When Index Scans Attack!
We all know that table scans can be (but aren’t always) a negative thing. I have spent less time worrying about index scans, though. Index access = good, right? I thought I’d share a recent scenario where an index scan was very expensive. Maybe still better than a table scan, but with one index, I reduced the impact of a problem query by 80%.
I’ve recently gotten my hands on the DBI suite of tools http://www.dbisoftware.com/ and am starting to use them to analyze a new set of databases in support of a WebSphere Commerce site that will be going live in a few weeks. I’m using screen shots from those tools in this blog post. I’m not endorsing them explicitly, just showing how I used them.
First, I had a performance problem. SOLR reindexing was taking a long time. The issue was being addressed from multiple directions, but seeing as it spkied CPU on the database server to 80-90 % for 45 minutes, SQL analysis of the time period was in order.
Clearly, I have multiple dragons to slay here. But that first statement is using over 50% of the CPU used during this time period. The text of the statement turns out to be:
SELECT IDENTIFIER, CATGROUP_ID_CHILD, URLKEYWORD, SEQUENCE FROM CATGRPREL T1, SEOURL T2, SEOURLKEYWORD T3, CATGROUP T4 WHERE CATGROUP_ID_CHILD = T4.CATGROUP_ID AND T2.SEOURL_ID = T3.SEOURL_ID AND TOKENVALUE = CATGROUP_ID_CHILD AND LANGUAGE_ID = ? AND T3.STATUS = :ln AND CATGROUP_ID_CHILD IN (SELECT CATGROUP_ID FROM CATGROUP WHERE MARKFORDELETE = :ln) AND CATGROUP_ID_PARENT = ? AND TOKENNAME = :ls AND CATALOG_ID = ? ORDER BY SEQUENCE WITH UR
A side note here – Brother-Pather aggregates multiple statements together for me. Note the
:ls in there – those replace literal values. Multiple statements might show up in my package cache because my application is specifying different literal values for those, or the same literal values may have been used over and over again, too. Parameter markers still show up as question marks, like anywhere else.
Note that I have collapsed some parts of the explain above to focus in on where the bulk of the cost is coming from. Note the place where the expense really comes in is through an index scan. DB2 will tell us “index scan” in an explain plan when it uses the root page to find the intermediate page, and the intermediate page to find the leaf pages, and then fetches from the table by RID. But it will also show “index scan” for a scan where it reads every single leaf page in an index to get the RIDs it needs. I think that’s what was occurring here – page scans of every single leaf page in that index. Even with read-ahead sequential prefetch, the query was still using an awful lot of CPU cycles.

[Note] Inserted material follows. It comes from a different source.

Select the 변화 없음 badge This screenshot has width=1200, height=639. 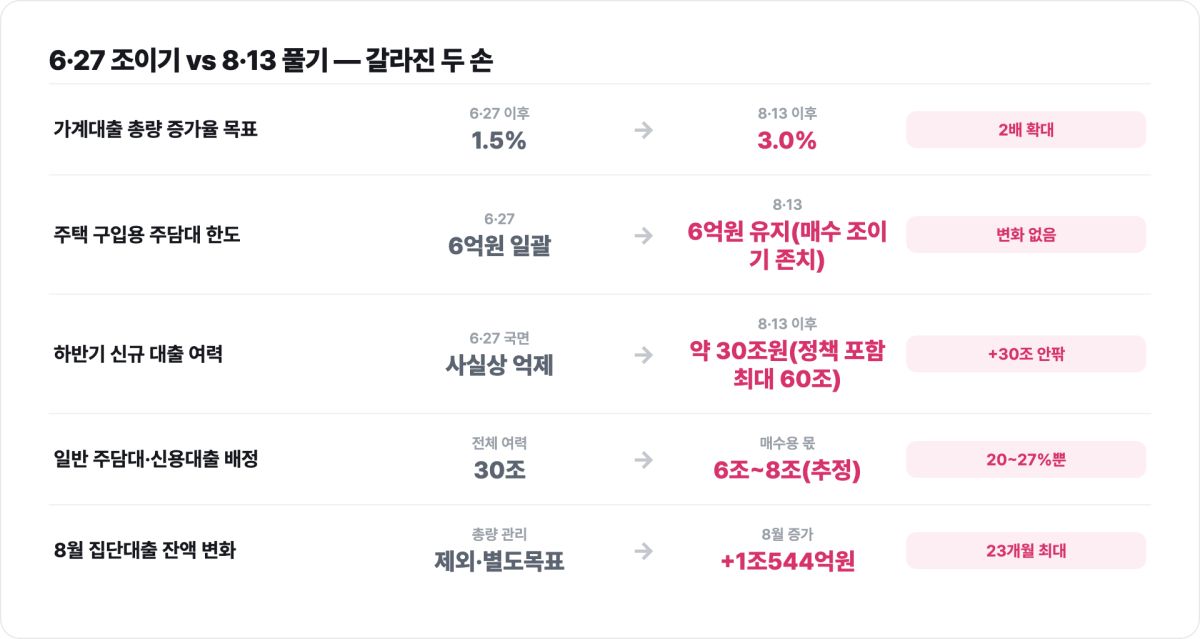click(x=1026, y=235)
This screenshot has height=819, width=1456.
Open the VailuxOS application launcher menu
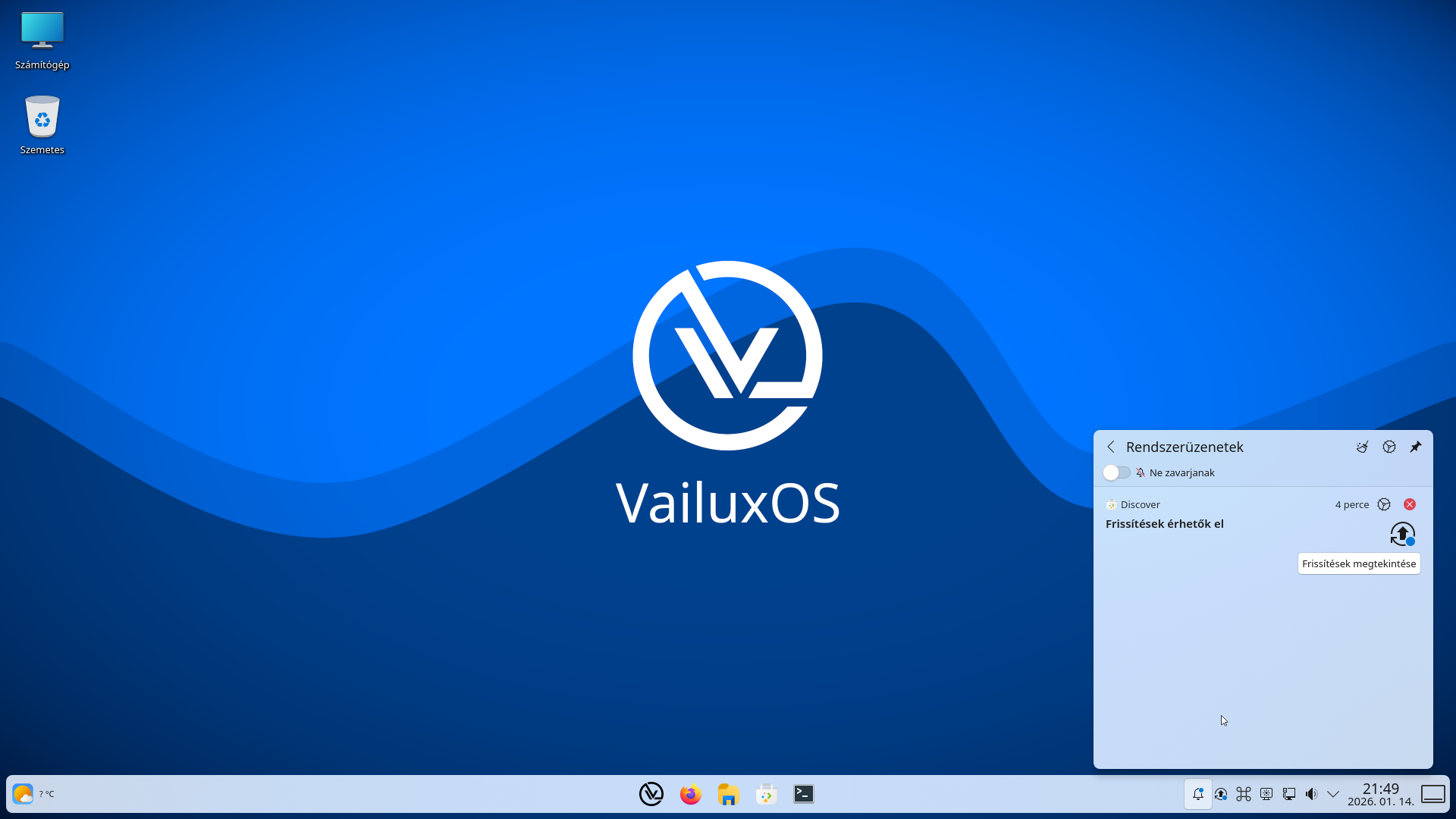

A design advisor on the query, came up with 4 index recommendations (for over 80% improvement), one of which was:
CREATE UNIQUE INDEX "DB2INST1"."IDX1408012049550" ON "WSCOMUSR"."SEOURL" ("TOKENNAME" ASC, "TOKENVALUE" ASC, "SEOURL_ID" ASC) ALLOW REVERSE SCANS COLLECT DETAILED STATISTICS;
This index has exactly the same columns as an existing index, just in a different order. This might make me shy away from it. But I could tell based on the the explain that this was the index I needed for this particular query – it would be the one with the ability to give me the most impact.
What a difference! Just from changing the order of two columns in a three column index.
WebSphere Commerce does not allow me to drop or in any way alter any existing unique index. I have tried before, even just changing a unique index in the include columns and keeping the same index name, but the application fails if I do so. That means that I now have two indexes on this table that cover the same data. Luckily insert/update performance on this particular table is not critical, so I can accept this for now. It is critical to understand which tables have critical insert/update performance in an OLTP database and which tables do not.